オープニング

 太鼓の音が樹海に響く。
 鳥たちがぎゃあぎゃあと鳴きながら飛び立ってゆく。
 木陰の動物たちもどこか落ち着かない。
「森が慄いている」
 ドラグレットのまじない師たちが厳かに告げるなか、戦士たるドラグレットたちは武器を携え、その時に備えた。
「勇敢なる戦士たち」
 樹海の奥深く、ひっそりと隠れるように存在していたドラグレット族の集落は、その日、熱く沸き立っていた。
 《翡翠の姫》エメルタが、戦士へと呼びかける。
「悪しき魂が、森を侵すのを許してはなりません。この地はわれわれの聖地にして、この大地そのものの源につながる場所なのですから。……客人エドマンドの友人たちが、このたびの戦に力を貸してくれます。かつて、エドマンドがそう約束してくれたとおりに」
 ドラグレットたちの瞳が、ロストナンバーたちに向けられた。
 館長の足取りを追って、前人未到の樹海を旅してきたヴォロス特命派遣隊、そしてその援軍要請にともない、急ぎターミナルから駆けつけたもの。かれらは今、ヴォロスの古き種族ドラグレットとともに、かれらの領域へ侵略を企てる軍と、斬り結ぼうとしているのだ。
 太古の時代、ヴォロスを支配したとされるドラゴンの末裔、それがドラグレットだ。かれらはワイバーンなる小型の飛竜を駆り、空を征く勇猛な戦士だった。樹海を開拓し、おのれの領土拡張を目指す人間の国、ザムド公国は、竜刻使いの一団の結び、魔力で空に浮く船を手に入れた。その力をもってすれば、ドラグレットをも退けられると考えているようだ。
 なるほど、いかにワイバーンに騎乗し、空中戦も挑めるとはいえ、ドラグレットの原始的な武器だけでは心許なかっただろう。だが今は、ロストナンバーたちがいる。
 戦いは、ドラグレット精鋭による小隊が、飛空船を襲撃するという形で行われる。
 ロストナンバーも小班に分かれ、ドラグレットの部隊に加わることになる。
 戦意を高揚させる打楽器のリズム。燃え盛るかがり火。
 やがて、見張りのドラグレットが、空の彼方にその影をみとめた。
 ザムド公国の飛空船が、再び侵攻を挑んできたのだ。
「よし、いくぞ!」
 荒々しい雄叫びとともに、竜の末裔は、愛騎とともに空へ。
 これこそのちに、ヴォロス辺境の歴史書にひそやかに記された「ドラグレット戦争」の始まりであった。

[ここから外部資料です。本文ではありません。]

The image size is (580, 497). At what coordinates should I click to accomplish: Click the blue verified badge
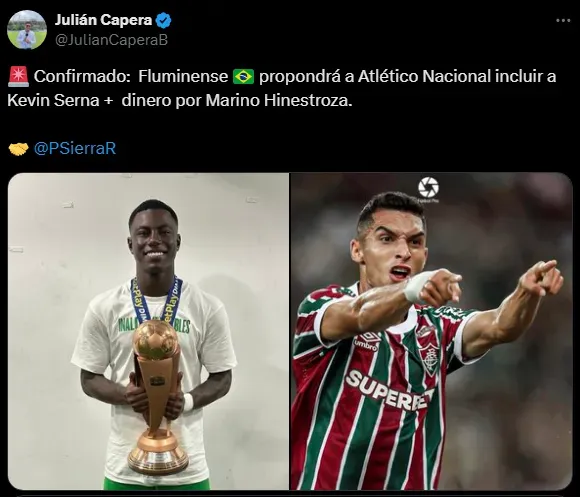[x=163, y=20]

†  †  †  †  †  †  †  †  †  †  †  †  †


 飛空船が近づきつつある空へ、ドラグレットの精鋭たる戦士とロストナンバーを乗せたワイバーンが飛び立ってゆく。
 かれらを見送った集落は、騒然とした空気はそのままに、万一に備えて守備のための兵が護りを固め、戦に加わらない女・子どもや老人はその背後で出陣したものたちの武運を祈った。まじない師たちの、呪歌が朗々と響く。
 そのときだった。1匹のワイバーンが引き返してきたのは。
「大変だ!」
 それは飛空船へと向かった中のひとりだった。
「樹海の中を……やつらの軍はあの船だけじゃない」
 地上部隊。
 ザムド公国は辺境の小国だ。あの飛空船を調達するだけでも相当な資力を要したはずだが、そのうえまだ、別な戦力を投入してくるとは。
 飛空船が影を落とす地上を、樹海を切り開きながら進軍してくる部隊があるというしらせに、集落の防衛のために残っていた戦士たちも出陣を与儀なくされた。ドラグレットの精鋭たちは飛空船へと向かってしまっていたのだ。ロストナンバーたちがいてくれたのはさいわいだったが……地上で戦うとなれば、文字通り地を這うような熾烈な消耗戦になりかねない。
 押し寄せる軍靴の響きに、樹海が震えるようであった。


†  †  †  †  †  †  †  †  †  †  †  †  †


 ドラグレットの聖地の一つ、ラダクファナイは樹上にある。ラダクファナイの精鋭勇者達はザムドの飛空船と戦いに出ていき、おもだった若者達も前線の地上軍阻止に出向いてしまった今、残されたのは老人と女子供ばかりである。ドラグレットの領域の奥深くあるこの集落は大河からも離れ人間が到達するのは容易ではない。
 そんな、ラダクファナイからほど無い距離にある密林にぽっかりできた空き地には、この辺りではまず見かけることのない人影達が陣を張っていた。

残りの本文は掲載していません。